Comments: Musical Monday - Captain Lockheed and the Starfighters

They always said, if you wanted you own Starfighter, buy a piece of land and wait. Pretty soon, you'd have enough pieces to build your own....

Posted by Rob Burgeman at October 12, 2009 8:16 AM

The Germans did the same fighter as bomber gub with the ME-262. Go figure.

Posted by Fred at October 12, 2009 8:56 AM

Gunther Rall, German ace and starfighter champion just passed away....he escaped the fate of many.

Posted by Thud at October 12, 2009 4:15 PM

I'd forgotten about this album, bought a copy of it years ago - it's good. Oh and Rob, if I remember correctly that line is in there somewhere!

Posted by Bruce at October 12, 2009 5:31 PM

I remember looking at a friends 'Airfix'model Starfighter in the '60s & thinking what a good looking plane it was. He made them in a way I couldn't -ie: without glue smearing the cockpit etc & thought he told me it was known as the 'flying coffin' -but who can be sure after all these years of alcohol abuse?

Posted by ed at October 12, 2009 5:54 PM

I was brought up on a fast jet base. Nothing quite like it. I still get a buzz from seeing fast jets. First one I sat in as a kid in the 60s was a Freedom Fighter. Its derivative I believe was used by USAF for its Aggressor Squadrons. I saw the Starfighter at several air shows in the 70s. It was almost as good as the Lightning which I was lucky enough to go up in.

Posted by bill at October 12, 2009 6:26 PM

More info on the Tsar-52 crash in the "Ejection" video:

http://en.wikipedia.org/wiki/1994_Fairchild_Air_Force_Base_B-52_crash

The definitive case study:

http://www.crm-devel.org/resources/paper/darkblue/darkblue.htm

The pilot was completely loony-tunes and getting suicial ... but had connections. The bras ordered his commander to give him his final farewell flight.

The co-pilot was his wing commander, as he could not get anyone else to sit in that seat.

He should have been section-8'ed instead ... would have cost the Wing Commander his career, but the flight crew would still be alive.

Posted by Kristopher at October 12, 2009 9:22 PM

Catch a falling starfighter
Put it in the pocket of your jeans
Use it as a gigarette lighter
Or an opener for a can of beans

His other album, Lucky Leif and the Longships is well worth tracking down as well.

Both great "concept" albums from lyrics to album covers. Juses, spent hours playing those and staring at the covers.

How sad I know this.....

Posted by Skippy Tony at October 12, 2009 9:38 PM

It is a beautiful design. But it was not a bomber, nor a dogfighter. It was intended to fly straight lines at high altitudes, and to do so very quickly indeed! The proper armament included two Sidewinder IR missiles, and the internal 20mm Vulcan cannon. High altitude, high speed, fair weather, ground controlled intercept. Anything else was madness.
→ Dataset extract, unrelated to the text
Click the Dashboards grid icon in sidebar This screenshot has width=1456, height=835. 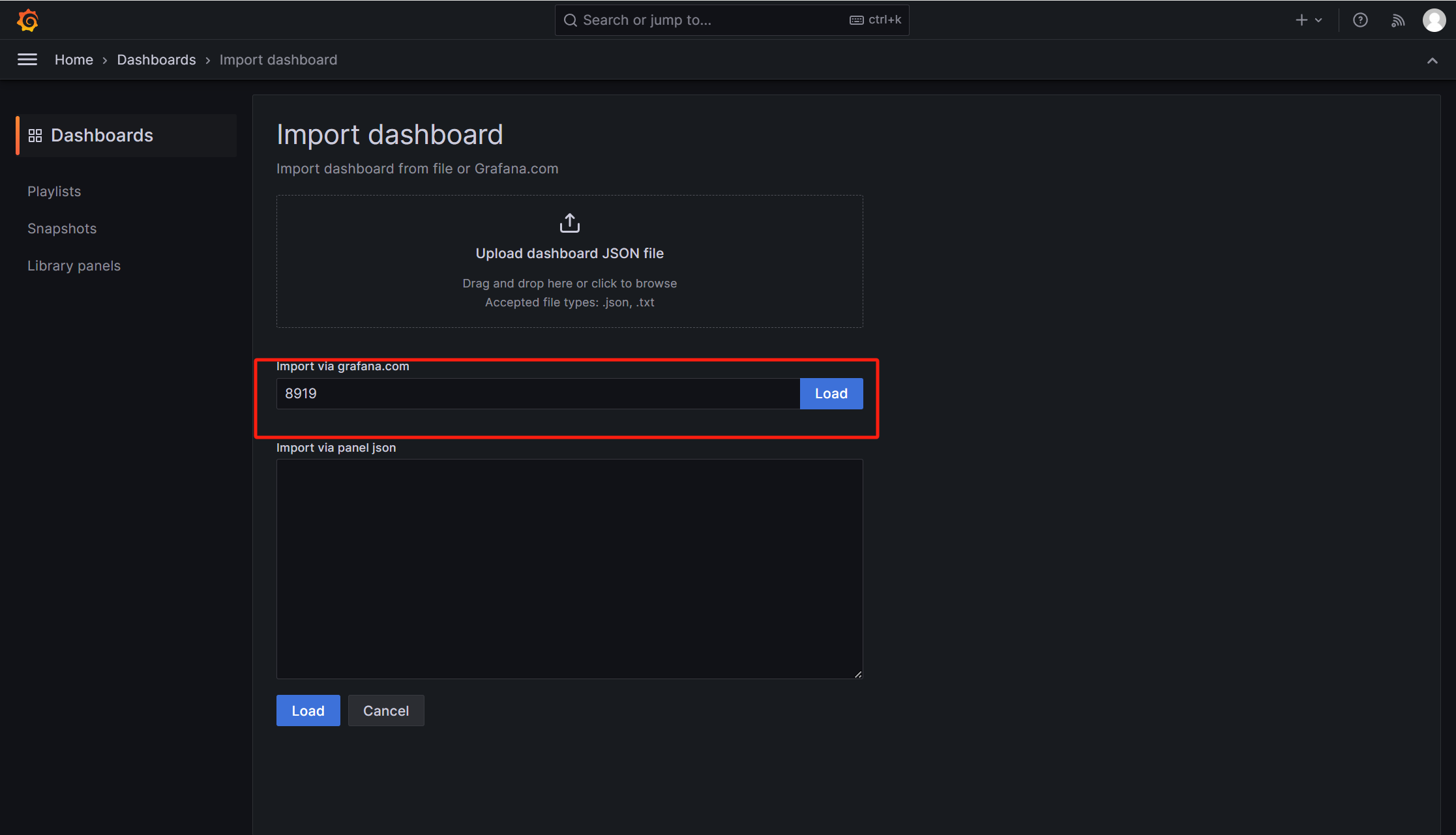pyautogui.click(x=35, y=136)
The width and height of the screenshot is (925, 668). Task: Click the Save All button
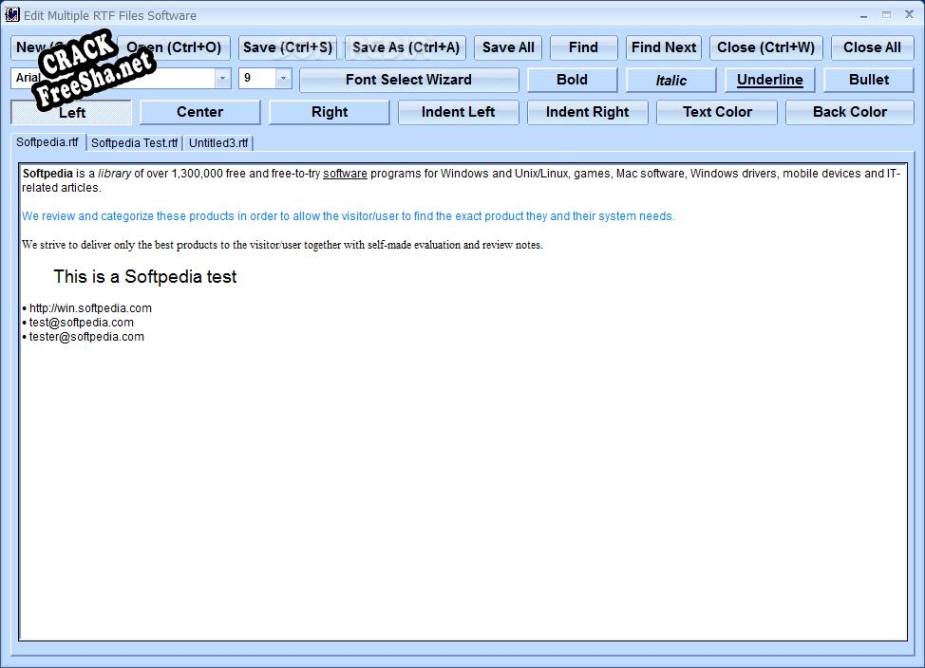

Chuck Yeager found out about it's little problems when he tried to take a rocket powered test variant too high (actually, not quite high enough) on a hot day, trying to break the ground to altitude record. Got trapped in a tail-first flat spin, and couldn't recover it. The ejection itself nearly killed him.

If you want a fighter-bomber, you design it that way from the start, pay what it costs, accept the inherent limitations of trying to construct a "Swiss Army knife" of an airplane, and live with it. You don't take a pure fighter and hang bombs on it, and you don't try to make a B-52 perform like a fully aerobatic design. Madness!

Posted by Bob at October 13, 2009 10:03 AM

That video of the B52 is one of the weirdest things I have ever seen.

Posted by bill at October 13, 2009 10:59 AM

RIP Robert Calvert, you were one awesome poet and storyteller.
For years I've only known 2 other people who knew about this album. It's nice to see that it's not totally obscure.